# Bayesian Monte Carlo Parameter Inference

In Bayesian inference statistic we want to find the distribution of $\theta$ given data $z_{i=1}^n$. This is, we want to find 

$$ p(\theta | z_{i=1}^n) $$ 

When using Monte Carlo Bayesian parameter inference, we sample from $p(\theta | z_{i=1}^n)$. The random samples we draw from $p(\theta | z_{i=1}^n)$ allow us to calculate estimates of expected value, mode, variance, quantiles, marginal distributions, and other summary statistics of $\theta$. 

This sampling approach is very different from the approach where we try to determine those quantities analytically from $p(\theta | z_{i=1}^n)$. Analytical derivation of those quantities is generally only possible if $p(\theta | z_{i=1}^n)$ is of a relatively simple form. In the case of Bayesian parameter inference in more complicated statistical and machine learning models $p(\theta | z_{i=1}^n)$ is generally no of a simple form and we need to use sampling methods to get summary statistics of $p(\theta | z_{i=1}^n)$. 

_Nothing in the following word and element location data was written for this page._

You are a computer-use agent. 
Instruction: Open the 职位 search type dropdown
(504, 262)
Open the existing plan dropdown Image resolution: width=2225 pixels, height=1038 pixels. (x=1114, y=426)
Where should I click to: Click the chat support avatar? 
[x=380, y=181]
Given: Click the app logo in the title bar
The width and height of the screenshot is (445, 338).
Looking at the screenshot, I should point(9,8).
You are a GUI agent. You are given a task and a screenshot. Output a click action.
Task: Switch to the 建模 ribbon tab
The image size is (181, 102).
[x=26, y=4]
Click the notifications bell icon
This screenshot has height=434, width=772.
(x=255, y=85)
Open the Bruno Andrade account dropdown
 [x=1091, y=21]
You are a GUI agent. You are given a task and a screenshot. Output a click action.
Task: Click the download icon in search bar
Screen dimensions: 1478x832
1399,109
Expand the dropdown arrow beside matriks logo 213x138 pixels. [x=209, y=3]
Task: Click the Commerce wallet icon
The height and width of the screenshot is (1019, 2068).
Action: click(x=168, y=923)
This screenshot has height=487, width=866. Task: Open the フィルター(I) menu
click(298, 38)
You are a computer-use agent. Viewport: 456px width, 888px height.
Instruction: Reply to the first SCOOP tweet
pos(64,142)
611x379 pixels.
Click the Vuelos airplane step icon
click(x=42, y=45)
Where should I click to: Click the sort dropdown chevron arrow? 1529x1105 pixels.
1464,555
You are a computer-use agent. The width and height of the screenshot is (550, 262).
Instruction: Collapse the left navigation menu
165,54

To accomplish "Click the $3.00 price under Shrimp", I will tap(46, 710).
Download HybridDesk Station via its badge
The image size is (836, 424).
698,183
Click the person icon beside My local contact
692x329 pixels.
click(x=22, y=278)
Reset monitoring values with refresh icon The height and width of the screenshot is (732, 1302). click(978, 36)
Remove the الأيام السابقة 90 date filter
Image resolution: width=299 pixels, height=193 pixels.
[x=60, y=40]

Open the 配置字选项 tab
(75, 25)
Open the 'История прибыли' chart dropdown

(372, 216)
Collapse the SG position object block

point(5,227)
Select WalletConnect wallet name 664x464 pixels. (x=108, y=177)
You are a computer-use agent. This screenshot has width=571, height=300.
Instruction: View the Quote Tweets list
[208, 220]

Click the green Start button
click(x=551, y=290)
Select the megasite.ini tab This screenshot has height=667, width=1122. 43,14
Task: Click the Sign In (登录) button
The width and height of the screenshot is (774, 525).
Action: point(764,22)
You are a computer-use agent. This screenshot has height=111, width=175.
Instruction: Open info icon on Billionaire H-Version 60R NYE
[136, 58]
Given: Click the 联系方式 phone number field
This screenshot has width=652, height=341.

To sample from $p(\theta | z_{i = 1}^n) $ we need an expression for it. Since we are in the Bayesian inference setting we have 

$$ p(\theta | z_{i = 1}^n) = \frac{p(z_{i = 1}^n | \theta)p(\theta)}{p(z_{i = 1}^n)} $$

And since we are going to use the Metropolis-Hastings sampling algorithm it's enough to have

$$ p(\theta | z_{i = 1}^n) \propto p(z_{i = 1}^n | \theta)p(\theta) $$


Let's first look at the marginal distribution for $\theta$ 

$$ p(\theta) $$

We have to specify this for our parameter $\theta = (a, b, \sigma^2)$ in order to sample from $p(\theta | x_{i=1}^n)$. This is the prior knowledge about our data generating process, which is a component that is mandatory to specify in the Bayesian inference setting. 




## Unsupervised Learning

## Supervised Learning

Let's first look at 

$$ p(z_{i = 1}^n | \theta) = p((x, y)_{i = 1}^n | \theta) $$ 

first. The parameter $\theta = (\theta_1, \theta_2)$ describes the conditional distribution of $Y$ given $X = x$. This means, that we partly describe the joint distribution $Z = (X, Y)$ through the conditional distribution $Y | X =x $. The parameter $\theta$, however, doesn't say anything about the distribution of $X$. To fully describe $p(z_{i = 1}^n | \theta) = p((x, y)_{i = 1}^n | \theta)$ we need the marginal distribution of $X$ under $\theta$. This is, $p(x_{i=1}^n | \theta$). Then we can describe $p(z_{i = 1}^n | \theta)$ using the chain rule of probability like

$$ p(z_{i = 1}^n | \theta) = p((x,y)_{i = 1}^n | \theta) = p(y_{i = 1}^n | x_{i = 1}^n, \theta) p(x_{i=1}^n | \theta) $$

However, often in the supervised learning setting we assume that $X$, which describes the independent variables, is actually not random. This is, we set

$$ p(z_{i = 1}^n | \theta) = p(y_{i = 1}^n | \theta; x_{i=1}^n) $$

And consequently we sample from

$$ p(\theta | y_{i = 1}^n; x_{i=1}^n) \propto p(y_{i = 1}^n | \theta; x_{i=1}^n)p(\theta) $$

From a technical point of view, treating $X$ as deterministic makes our life easier because we have one level of randomness less, which we need to take into consideration. Treating $X$ as random might make sense if we have some justified assumption about the distribution of $X$. For the examples here, and probably for most applications of Bayesian parameter inference in supervised learning settings, $X$ is treated as deterministic. I could imagine that this approach leads to some some kind of underestimation of uncertainty in the Bayesian inference setting. How severe that is is difficult for me to say at this point. 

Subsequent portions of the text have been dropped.